An understanding of evolutionary concepts is essential for all biologists. Some students have difficulty making the transition from rote learning to conceptual thinking. Others are confused on the difference between a clear understanding of concepts, often aided by mathematics, and arm-waving generalities. A vague understanding of evolution will lead, at best, to an even more vague understanding of biology. How, then, can students maximize their ability to learn evolutionary concepts?



Here are a few suggestions.



  • Form, or join, a study group.
  • Supplement your lecture notes by annotating the figures and equations in your text.
  • Redraw graphs, rewrite equations, and explain them to your study group.
  • Review your lecture notes before you attend the next lecture.
  • Make sure that you understand the mathematics, rather than memorizing equations or graphs.
  • When confused, get help immediately from your study group, demonstrator or instructor.

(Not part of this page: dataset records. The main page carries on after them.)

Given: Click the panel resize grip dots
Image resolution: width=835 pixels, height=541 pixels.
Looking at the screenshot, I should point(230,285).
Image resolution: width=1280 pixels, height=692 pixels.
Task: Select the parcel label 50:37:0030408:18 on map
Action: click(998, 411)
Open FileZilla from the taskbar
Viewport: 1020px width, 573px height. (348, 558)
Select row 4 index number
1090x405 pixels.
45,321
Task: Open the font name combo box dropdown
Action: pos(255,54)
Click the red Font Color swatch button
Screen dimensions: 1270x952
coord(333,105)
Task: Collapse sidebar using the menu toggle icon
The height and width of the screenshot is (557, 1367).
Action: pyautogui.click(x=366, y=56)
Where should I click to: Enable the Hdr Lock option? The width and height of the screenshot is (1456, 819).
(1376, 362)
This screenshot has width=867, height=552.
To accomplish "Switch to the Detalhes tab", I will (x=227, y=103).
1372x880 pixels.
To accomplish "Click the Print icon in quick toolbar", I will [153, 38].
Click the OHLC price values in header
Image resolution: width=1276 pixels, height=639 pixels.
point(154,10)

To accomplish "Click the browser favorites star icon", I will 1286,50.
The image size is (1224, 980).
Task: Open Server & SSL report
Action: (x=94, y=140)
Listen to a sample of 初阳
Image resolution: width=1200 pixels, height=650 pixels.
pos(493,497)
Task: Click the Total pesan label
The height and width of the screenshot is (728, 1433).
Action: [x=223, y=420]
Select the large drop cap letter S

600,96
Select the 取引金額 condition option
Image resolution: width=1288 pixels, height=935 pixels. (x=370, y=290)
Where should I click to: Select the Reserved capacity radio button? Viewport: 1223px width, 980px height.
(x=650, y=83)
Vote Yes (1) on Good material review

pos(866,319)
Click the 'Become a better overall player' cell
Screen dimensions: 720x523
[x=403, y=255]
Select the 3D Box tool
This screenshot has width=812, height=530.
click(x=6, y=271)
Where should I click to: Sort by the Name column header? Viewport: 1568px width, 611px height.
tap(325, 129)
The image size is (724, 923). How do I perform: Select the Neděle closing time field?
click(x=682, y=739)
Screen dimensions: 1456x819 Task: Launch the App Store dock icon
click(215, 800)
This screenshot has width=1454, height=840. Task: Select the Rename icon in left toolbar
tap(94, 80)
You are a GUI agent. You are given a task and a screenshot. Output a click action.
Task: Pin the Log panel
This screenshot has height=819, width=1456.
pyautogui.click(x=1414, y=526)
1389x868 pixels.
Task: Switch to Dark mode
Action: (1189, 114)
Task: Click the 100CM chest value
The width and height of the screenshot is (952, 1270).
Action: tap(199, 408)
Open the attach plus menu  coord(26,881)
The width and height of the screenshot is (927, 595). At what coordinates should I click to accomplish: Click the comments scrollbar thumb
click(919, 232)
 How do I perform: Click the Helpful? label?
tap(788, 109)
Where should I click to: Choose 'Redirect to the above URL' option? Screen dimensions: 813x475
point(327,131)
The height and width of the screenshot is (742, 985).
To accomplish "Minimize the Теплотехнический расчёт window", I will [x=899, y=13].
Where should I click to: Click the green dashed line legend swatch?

  • Ask yourself, and your study group, questions about the material rather than relying on quizzes to do that for you.
  • Be an active participant in tutorial and classroom discussions.
  • Try to imagine specific examples for each concept that you explore.
  • Ask yourself at frequent intervals "how could I improve on or test this idea"?
  • Never commit the "fallacy of complexity" by criticizing a model as too simple of a caricature of nature unless you have a clear and parsimonious alternative.